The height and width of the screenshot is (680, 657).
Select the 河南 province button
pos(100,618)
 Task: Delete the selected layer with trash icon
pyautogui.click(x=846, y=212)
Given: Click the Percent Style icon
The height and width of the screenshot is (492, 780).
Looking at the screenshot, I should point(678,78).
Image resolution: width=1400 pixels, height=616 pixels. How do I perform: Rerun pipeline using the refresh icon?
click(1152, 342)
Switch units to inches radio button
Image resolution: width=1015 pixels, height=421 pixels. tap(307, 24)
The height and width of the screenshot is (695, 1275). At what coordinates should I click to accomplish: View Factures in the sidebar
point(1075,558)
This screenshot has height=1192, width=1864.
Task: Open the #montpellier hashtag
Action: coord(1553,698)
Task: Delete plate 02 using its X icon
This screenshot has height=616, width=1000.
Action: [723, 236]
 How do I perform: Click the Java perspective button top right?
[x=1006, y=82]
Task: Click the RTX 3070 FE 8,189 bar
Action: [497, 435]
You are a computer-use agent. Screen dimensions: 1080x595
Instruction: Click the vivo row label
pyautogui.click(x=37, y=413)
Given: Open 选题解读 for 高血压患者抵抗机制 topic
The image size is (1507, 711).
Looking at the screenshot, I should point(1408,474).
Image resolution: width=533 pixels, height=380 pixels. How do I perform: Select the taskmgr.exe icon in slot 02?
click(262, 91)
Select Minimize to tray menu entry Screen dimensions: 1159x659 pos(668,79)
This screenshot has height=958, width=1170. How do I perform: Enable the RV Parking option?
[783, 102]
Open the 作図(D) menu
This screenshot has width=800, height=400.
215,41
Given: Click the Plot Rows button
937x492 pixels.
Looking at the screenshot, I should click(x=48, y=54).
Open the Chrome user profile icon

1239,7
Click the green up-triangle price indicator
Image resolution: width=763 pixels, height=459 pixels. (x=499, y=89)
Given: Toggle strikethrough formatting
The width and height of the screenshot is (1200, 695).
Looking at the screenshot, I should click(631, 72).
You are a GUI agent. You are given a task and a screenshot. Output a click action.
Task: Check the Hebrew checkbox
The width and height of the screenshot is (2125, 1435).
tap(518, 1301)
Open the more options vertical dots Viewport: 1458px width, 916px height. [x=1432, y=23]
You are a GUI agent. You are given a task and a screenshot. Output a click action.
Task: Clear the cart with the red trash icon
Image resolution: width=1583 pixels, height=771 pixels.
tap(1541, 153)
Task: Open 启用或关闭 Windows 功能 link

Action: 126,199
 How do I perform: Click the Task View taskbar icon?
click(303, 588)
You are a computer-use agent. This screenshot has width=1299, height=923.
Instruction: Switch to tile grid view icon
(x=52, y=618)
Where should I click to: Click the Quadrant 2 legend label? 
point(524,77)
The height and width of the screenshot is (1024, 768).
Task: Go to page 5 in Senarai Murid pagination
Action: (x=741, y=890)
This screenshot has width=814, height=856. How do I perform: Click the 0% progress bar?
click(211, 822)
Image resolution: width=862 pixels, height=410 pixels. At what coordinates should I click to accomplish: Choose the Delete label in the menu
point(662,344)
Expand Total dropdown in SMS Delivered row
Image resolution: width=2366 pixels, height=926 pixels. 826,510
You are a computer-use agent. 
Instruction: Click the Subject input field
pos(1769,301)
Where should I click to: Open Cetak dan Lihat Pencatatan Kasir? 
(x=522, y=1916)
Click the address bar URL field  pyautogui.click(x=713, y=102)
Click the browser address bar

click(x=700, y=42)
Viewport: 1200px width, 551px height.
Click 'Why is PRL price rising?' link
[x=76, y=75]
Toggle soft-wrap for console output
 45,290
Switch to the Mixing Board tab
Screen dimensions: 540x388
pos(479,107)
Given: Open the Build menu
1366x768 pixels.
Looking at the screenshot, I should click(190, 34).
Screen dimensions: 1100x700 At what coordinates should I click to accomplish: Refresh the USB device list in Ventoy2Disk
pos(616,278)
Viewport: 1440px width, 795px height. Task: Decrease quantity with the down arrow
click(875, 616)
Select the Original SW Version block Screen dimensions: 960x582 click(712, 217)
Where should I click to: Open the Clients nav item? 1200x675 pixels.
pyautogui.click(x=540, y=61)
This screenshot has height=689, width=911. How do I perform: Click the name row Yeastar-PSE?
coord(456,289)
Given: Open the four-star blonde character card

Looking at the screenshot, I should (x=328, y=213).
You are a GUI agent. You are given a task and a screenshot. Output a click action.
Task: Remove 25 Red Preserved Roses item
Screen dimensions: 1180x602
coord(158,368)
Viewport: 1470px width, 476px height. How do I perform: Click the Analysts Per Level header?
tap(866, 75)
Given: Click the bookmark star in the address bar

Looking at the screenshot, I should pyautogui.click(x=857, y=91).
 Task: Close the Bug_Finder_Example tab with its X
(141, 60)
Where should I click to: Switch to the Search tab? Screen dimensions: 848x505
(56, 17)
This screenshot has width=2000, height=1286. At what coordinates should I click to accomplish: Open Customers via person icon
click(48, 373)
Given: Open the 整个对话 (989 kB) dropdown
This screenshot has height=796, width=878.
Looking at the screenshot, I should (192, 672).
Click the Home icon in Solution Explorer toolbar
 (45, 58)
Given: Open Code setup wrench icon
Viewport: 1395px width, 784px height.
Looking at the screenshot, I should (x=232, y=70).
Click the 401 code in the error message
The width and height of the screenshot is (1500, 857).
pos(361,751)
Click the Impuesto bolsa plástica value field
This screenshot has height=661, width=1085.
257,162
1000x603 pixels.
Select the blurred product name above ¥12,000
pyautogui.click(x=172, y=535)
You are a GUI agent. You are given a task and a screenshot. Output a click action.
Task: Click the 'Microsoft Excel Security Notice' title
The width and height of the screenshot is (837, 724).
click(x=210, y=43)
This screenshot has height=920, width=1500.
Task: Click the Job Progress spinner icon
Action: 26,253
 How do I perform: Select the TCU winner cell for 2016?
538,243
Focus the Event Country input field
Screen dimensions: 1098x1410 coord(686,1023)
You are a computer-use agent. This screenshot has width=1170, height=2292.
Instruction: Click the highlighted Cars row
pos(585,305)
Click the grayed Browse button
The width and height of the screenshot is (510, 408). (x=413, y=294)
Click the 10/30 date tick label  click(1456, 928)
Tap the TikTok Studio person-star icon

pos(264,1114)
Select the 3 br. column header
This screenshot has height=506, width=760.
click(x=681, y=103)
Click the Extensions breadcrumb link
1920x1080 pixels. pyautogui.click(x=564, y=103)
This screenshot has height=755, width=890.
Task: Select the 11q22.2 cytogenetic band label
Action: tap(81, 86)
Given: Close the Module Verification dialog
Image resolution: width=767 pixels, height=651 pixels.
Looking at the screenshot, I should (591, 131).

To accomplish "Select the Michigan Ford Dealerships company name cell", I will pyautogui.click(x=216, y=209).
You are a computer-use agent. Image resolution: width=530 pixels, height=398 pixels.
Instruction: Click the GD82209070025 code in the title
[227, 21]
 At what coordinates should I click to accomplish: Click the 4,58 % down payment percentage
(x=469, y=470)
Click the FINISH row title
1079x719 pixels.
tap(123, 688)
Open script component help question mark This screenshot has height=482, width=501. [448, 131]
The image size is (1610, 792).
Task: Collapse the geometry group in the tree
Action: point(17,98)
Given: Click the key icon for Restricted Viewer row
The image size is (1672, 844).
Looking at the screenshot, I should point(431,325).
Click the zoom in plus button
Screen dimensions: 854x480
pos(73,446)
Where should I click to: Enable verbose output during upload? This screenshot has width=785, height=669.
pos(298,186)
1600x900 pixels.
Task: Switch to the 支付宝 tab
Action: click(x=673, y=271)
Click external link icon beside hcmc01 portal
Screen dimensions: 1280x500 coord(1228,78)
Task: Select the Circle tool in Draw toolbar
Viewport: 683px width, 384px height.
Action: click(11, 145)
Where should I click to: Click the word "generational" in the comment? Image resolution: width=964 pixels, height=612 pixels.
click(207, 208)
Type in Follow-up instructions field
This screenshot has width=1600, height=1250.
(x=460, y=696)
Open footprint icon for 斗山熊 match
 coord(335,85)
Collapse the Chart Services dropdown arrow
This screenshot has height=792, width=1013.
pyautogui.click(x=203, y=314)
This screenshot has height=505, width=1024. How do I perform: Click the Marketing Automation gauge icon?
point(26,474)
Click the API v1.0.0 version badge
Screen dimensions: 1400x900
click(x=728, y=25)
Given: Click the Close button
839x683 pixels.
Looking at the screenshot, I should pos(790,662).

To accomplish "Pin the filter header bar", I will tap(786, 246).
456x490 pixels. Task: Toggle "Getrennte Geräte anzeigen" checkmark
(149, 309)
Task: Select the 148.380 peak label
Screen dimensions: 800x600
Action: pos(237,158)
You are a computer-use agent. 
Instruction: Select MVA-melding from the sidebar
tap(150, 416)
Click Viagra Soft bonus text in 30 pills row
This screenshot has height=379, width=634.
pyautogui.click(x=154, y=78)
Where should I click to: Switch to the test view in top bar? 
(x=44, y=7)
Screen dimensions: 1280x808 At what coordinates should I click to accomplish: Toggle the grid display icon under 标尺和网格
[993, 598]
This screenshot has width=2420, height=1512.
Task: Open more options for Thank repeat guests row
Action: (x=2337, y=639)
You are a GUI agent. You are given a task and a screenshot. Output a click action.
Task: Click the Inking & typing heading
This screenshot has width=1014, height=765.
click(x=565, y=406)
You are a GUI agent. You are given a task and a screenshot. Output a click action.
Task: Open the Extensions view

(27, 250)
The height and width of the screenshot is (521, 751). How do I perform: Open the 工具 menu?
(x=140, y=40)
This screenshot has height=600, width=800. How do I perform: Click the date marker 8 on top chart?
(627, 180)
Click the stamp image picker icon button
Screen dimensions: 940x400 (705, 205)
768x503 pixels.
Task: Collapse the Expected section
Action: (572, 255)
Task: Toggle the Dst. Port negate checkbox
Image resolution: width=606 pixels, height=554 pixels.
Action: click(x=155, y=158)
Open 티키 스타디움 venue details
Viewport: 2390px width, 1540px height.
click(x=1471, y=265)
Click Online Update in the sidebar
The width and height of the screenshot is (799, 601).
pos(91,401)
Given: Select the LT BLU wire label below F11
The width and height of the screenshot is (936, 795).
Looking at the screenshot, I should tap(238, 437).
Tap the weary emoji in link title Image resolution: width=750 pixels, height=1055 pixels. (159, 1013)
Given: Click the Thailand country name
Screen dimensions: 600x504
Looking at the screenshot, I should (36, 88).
* * * * * * *
__WHAT TO WORK ON__
Retype exactly the lines from the start of the entries through the one with "Given: Click the Plot Rows button"; include both ends.

__ANSWER SECTION__
The height and width of the screenshot is (680, 657).
Select the 河南 province button
pos(100,618)
 Task: Delete the selected layer with trash icon
pyautogui.click(x=846, y=212)
Given: Click the Percent Style icon
The height and width of the screenshot is (492, 780).
Looking at the screenshot, I should point(678,78).
Image resolution: width=1400 pixels, height=616 pixels. How do I perform: Rerun pipeline using the refresh icon?
click(1152, 342)
Switch units to inches radio button
Image resolution: width=1015 pixels, height=421 pixels. tap(307, 24)
The height and width of the screenshot is (695, 1275). At what coordinates should I click to accomplish: View Factures in the sidebar
point(1075,558)
This screenshot has height=1192, width=1864.
Task: Open the #montpellier hashtag
Action: coord(1553,698)
Task: Delete plate 02 using its X icon
This screenshot has height=616, width=1000.
Action: [723, 236]
 How do I perform: Click the Java perspective button top right?
[x=1006, y=82]
Task: Click the RTX 3070 FE 8,189 bar
Action: [497, 435]
You are a computer-use agent. Screen dimensions: 1080x595
Instruction: Click the vivo row label
pyautogui.click(x=37, y=413)
Given: Open 选题解读 for 高血压患者抵抗机制 topic
The image size is (1507, 711).
Looking at the screenshot, I should point(1408,474).
Image resolution: width=533 pixels, height=380 pixels. How do I perform: Select the taskmgr.exe icon in slot 02?
click(262, 91)
Select Minimize to tray menu entry Screen dimensions: 1159x659 pos(668,79)
This screenshot has height=958, width=1170. How do I perform: Enable the RV Parking option?
[783, 102]
Open the 作図(D) menu
This screenshot has width=800, height=400.
215,41
Given: Click the Plot Rows button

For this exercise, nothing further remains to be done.